To do>
Return only the lines running from the top of the entries to the line with "Click the 拡大地図を表示", inclusive, exactly as written.

Extracted records
========
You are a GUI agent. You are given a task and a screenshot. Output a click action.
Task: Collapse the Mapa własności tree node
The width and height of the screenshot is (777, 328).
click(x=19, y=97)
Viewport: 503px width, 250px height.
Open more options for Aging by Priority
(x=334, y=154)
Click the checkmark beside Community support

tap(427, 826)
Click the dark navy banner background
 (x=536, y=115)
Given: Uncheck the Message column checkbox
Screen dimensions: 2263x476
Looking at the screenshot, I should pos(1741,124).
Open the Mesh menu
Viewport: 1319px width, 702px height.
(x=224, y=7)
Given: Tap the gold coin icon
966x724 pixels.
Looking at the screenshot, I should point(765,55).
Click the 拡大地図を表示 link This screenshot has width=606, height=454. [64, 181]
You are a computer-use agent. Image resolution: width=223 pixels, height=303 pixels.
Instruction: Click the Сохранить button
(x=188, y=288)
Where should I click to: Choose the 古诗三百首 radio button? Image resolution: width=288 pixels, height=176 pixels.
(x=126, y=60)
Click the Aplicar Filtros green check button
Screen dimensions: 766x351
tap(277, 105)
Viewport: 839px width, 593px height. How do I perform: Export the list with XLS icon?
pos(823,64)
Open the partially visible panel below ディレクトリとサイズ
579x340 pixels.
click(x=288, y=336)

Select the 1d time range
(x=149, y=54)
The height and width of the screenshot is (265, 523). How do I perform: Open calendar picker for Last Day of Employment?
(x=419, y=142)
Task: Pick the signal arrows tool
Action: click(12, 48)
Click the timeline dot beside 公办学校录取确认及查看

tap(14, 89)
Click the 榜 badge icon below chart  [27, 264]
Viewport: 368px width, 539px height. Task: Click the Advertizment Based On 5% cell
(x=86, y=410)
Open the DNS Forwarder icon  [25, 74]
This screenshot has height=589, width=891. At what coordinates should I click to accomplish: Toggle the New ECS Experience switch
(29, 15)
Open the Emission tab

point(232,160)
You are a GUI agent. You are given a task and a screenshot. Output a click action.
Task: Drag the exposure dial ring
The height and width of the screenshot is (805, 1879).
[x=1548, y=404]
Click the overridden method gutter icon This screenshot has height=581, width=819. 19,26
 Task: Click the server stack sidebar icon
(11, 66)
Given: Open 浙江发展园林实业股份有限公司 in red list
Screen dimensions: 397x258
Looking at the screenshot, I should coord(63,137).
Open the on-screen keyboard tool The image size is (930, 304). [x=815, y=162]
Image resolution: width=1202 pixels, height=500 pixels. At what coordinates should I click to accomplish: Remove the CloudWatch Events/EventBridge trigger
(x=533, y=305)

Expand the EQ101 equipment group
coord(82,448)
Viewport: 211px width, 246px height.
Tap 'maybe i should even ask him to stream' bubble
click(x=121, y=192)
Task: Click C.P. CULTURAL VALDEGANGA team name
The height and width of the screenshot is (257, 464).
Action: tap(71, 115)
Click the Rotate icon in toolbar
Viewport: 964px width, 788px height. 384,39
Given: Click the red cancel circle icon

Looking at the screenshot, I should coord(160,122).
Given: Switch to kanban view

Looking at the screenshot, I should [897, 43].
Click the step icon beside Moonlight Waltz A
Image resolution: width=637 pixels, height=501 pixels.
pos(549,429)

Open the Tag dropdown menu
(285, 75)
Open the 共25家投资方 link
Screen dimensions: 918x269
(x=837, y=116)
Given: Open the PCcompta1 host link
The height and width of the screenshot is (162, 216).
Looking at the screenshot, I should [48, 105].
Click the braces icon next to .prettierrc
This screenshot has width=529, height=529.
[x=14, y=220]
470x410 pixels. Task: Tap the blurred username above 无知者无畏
========
Response to this task>
You are a GUI agent. You are given a task and a screenshot. Output a click action.
Task: Collapse the Mapa własności tree node
The width and height of the screenshot is (777, 328).
click(x=19, y=97)
Viewport: 503px width, 250px height.
Open more options for Aging by Priority
(x=334, y=154)
Click the checkmark beside Community support

tap(427, 826)
Click the dark navy banner background
 (x=536, y=115)
Given: Uncheck the Message column checkbox
Screen dimensions: 2263x476
Looking at the screenshot, I should pos(1741,124).
Open the Mesh menu
Viewport: 1319px width, 702px height.
(x=224, y=7)
Given: Tap the gold coin icon
966x724 pixels.
Looking at the screenshot, I should point(765,55).
Click the 拡大地図を表示 link This screenshot has width=606, height=454. [64, 181]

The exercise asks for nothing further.